Un générateur de splat gaussien qui tourne sur votre propre carte graphique.
La plupart des outils qui transforment une photo en splat gaussien sont des sites web. Vous envoyez l'image, un serveur travaille, vous payez en crédits et vous attendez votre tour. LocalMesh fait tourner le modèle sur la carte NVIDIA déjà présente dans votre machine, et le fichier qu'il écrit n'en sort jamais.
Ce que vous obtenez vraiment
Un fichier .ply, écrit dans le dossier du projet sur votre disque pendant la fabrication. Il est là avant que vous pensiez à le chercher, et la carte ouvre ce dossier avec le fichier déjà sélectionné.
- Trois densités. 65 536 gaussiennes, 131 072 ou 262 144. La plus haute est le plafond du modèle lui-même : c'est tout le détail que cette approche peut produire.
- Ça s'ouvre dans ce que vous utilisez déjà. Postshot, SuperSplat et Blender lisent le .ply tel quel.
- Ce n'est pas une impasse. Le même splat alimente la reconstruction en quads, qui lit ses couleurs pour texturer le maillage.

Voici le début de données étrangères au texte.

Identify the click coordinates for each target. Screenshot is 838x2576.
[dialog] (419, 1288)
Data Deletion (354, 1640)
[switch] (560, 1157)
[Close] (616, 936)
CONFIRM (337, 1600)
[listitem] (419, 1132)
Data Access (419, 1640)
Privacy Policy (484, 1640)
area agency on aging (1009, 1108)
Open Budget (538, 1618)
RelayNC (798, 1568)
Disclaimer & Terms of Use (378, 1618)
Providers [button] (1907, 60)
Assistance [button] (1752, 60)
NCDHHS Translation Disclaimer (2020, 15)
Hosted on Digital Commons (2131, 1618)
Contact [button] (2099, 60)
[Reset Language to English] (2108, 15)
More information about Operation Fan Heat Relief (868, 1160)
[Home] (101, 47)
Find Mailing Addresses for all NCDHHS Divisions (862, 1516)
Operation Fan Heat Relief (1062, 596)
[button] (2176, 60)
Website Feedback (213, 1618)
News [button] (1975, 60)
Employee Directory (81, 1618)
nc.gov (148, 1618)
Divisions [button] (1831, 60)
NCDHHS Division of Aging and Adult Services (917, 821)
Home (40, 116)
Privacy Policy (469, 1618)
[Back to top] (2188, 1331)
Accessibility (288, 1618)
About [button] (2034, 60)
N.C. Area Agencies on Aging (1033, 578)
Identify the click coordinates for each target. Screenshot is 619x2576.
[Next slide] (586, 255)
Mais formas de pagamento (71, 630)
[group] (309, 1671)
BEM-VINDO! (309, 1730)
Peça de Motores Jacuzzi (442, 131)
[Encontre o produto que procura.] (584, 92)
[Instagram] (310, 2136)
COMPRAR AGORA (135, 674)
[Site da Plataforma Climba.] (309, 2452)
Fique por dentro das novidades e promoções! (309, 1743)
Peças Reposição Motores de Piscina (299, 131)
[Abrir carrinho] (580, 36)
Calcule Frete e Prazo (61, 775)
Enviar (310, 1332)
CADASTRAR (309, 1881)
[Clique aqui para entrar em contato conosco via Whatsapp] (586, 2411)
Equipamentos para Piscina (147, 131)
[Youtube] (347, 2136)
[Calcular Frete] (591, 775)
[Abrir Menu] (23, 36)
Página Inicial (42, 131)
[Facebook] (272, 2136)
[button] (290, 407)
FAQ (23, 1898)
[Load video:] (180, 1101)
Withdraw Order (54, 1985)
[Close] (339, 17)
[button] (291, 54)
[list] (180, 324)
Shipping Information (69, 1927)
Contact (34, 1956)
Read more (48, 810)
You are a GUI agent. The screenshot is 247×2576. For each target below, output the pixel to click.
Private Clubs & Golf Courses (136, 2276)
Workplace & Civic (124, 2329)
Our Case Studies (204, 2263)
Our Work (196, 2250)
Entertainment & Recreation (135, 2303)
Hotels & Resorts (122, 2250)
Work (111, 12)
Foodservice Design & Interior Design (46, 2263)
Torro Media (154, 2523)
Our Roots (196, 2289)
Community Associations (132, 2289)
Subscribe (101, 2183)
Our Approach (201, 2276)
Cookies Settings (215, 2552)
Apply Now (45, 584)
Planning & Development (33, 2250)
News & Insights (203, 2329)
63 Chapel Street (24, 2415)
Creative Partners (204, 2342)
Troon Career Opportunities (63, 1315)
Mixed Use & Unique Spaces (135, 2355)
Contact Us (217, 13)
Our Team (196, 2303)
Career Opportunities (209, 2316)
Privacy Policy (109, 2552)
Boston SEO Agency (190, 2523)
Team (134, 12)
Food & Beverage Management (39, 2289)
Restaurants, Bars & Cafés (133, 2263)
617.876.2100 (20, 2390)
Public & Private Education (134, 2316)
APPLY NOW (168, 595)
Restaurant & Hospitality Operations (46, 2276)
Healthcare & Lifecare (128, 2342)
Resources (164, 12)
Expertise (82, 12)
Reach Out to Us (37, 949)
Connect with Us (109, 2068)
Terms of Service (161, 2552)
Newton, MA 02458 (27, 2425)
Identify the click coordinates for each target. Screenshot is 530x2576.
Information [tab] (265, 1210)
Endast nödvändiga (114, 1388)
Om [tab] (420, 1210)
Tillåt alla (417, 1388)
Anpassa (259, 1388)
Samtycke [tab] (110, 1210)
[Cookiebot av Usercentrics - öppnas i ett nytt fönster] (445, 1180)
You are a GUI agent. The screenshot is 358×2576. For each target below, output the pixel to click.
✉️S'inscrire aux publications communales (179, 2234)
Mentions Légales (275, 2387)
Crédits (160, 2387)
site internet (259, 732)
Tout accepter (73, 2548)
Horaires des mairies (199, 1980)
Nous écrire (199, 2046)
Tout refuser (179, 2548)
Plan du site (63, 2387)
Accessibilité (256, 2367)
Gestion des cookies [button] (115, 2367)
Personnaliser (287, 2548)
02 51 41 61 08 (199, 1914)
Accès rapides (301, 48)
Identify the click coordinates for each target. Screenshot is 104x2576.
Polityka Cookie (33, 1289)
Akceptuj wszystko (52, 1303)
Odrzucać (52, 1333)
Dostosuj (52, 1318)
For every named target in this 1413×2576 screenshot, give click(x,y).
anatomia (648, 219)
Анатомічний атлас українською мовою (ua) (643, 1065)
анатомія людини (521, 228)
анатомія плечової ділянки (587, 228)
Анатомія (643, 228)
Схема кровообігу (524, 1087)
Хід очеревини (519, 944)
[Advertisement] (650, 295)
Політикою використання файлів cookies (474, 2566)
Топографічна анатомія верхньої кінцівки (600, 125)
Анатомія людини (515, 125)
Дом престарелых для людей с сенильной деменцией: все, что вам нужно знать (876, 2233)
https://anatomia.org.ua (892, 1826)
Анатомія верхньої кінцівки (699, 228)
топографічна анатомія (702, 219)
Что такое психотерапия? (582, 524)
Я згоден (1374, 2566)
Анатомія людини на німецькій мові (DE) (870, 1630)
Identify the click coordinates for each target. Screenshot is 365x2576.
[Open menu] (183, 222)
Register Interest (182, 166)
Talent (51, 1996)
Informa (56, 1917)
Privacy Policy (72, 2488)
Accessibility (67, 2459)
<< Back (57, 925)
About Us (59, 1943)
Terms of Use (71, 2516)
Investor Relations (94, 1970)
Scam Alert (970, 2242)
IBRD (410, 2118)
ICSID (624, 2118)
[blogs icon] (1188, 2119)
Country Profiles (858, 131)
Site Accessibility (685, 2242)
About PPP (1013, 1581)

En faire un, étape par étape
- 1Posez une photo sur la planche. N'importe quoi avec un sujet qu'on peut désigner : une prise de vue, une capture d'écran, un photogramme, une image générée ailleurs.
- 2Cadrez le sujet. Tracez un rectangle autour de l'objet et LocalMesh le reconstruit seul, vu de trois quarts, sur fond noir. La reconstruction réclame ce genre d'image, et une vraie photo n'en est presque jamais une. Sautez l'étape si votre sujet est déjà détouré.
- 3Retournez la carte. Les réglages sont au dos : splat ou maillage, et la densité. Standard pour commencer. Haute quand l'objet a du détail qui vaut le temps en plus.
- 4Lancez. La carte montre sa progression, puis ses propres chiffres : nombre de gaussiennes, durée, poids du fichier, et la graine qui l'a produit.
- 5Ouvrez le fichier. Le .ply est déjà sur votre disque, dans un dossier au nom du sujet. La carte l'affiche dans l'Explorateur.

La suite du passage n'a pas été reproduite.